Work task -
Starting with the first line and ending with the one that holds "Given: Click the page's vertical scrollbar", retype the entries exactly.

Records for this task -
★ ★ ★ ★ ★ ★ ★
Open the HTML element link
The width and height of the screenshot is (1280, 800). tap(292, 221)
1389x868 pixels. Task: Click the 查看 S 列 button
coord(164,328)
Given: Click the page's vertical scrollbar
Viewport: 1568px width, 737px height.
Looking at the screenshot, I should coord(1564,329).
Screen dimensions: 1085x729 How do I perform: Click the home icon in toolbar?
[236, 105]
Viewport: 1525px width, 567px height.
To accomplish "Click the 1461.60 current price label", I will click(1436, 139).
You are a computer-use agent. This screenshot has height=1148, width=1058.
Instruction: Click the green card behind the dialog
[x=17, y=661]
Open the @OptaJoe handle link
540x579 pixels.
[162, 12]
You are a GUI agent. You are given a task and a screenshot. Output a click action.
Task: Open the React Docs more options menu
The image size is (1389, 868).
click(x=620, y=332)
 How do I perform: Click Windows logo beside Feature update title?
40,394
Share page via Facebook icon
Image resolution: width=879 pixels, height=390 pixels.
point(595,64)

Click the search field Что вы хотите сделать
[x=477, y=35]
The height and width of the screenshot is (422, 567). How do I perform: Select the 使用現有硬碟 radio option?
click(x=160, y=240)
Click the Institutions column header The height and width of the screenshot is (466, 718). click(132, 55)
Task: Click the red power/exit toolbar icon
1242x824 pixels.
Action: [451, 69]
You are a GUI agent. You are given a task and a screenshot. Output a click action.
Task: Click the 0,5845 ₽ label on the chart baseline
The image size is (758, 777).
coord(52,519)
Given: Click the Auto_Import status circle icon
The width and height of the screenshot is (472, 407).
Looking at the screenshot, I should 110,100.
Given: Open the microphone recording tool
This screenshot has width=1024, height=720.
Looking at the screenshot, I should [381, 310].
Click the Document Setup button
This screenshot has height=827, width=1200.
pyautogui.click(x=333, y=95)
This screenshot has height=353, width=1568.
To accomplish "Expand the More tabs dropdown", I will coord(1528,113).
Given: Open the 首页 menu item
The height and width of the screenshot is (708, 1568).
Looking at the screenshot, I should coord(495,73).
★ ★ ★ ★ ★ ★ ★
Written response -
Open the HTML element link
The width and height of the screenshot is (1280, 800). tap(292, 221)
1389x868 pixels. Task: Click the 查看 S 列 button
coord(164,328)
Given: Click the page's vertical scrollbar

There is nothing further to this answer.